__本文の抜粋__.
--------------------------------
寿崎かすみ(東京工業大学大学院生)
私は福生という横田基地のあるまちで育ちました。ここ10年程は、世田谷区そして杉並区に住んでいます。実際に多摩NTに住んだことはないのですが、お声をかけていただきましたのでお話させて戴きます。
<子育てのしやすい街とは>
私は今、東京工業大学の博士課程におりまして、まちづくりを専攻しています。全国的に少子化がすすんでいますが、都市部においてその傾向が著しいという状況があります。そこで、少子化の原因が、都市そのものにもあるのではないか、子育てをしにくい要因が都市そのものにもあるのではないかと考え、調査研究を試みました。
原因を調べることで、子育てをしている人、特に乳幼児を育てる人にとって、住みやすいまちとはどのようなものかということを考えたまちづくりをすすめる方法を考えようと思ったのです。
--------------------------------
__資料の抜粋__.
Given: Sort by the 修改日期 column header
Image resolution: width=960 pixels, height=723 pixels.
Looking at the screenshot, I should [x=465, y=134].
--------------------------------
__課題一覧__.
A) 本文の「私は福生という横田基地のある」から「法を考えようと思ったのです。」までを、最初と最後の語句も含めてそのまま書き写してください。
B) 本文で話している人は、どのまちで育ちましたか。
資料は、本文とは別のところから取ったものです。

__課題の答え__.
A)
私は福生という横田基地のあるまちで育ちました。ここ10年程は、世田谷区そして杉並区に住んでいます。実際に多摩NTに住んだことはないのですが、お声をかけていただきましたのでお話させて戴きます。
<子育てのしやすい街とは>
私は今、東京工業大学の博士課程におりまして、まちづくりを専攻しています。全国的に少子化がすすんでいますが、都市部においてその傾向が著しいという状況があります。そこで、少子化の原因が、都市そのものにもあるのではないか、子育てをしにくい要因が都市そのものにもあるのではないかと考え、調査研究を試みました。
原因を調べることで、子育てをしている人、特に乳幼児を育てる人にとって、住みやすいまちとはどのようなものかということを考えたまちづくりをすすめる方法を考えようと思ったのです。

B) 横田基地のある福生というまちです。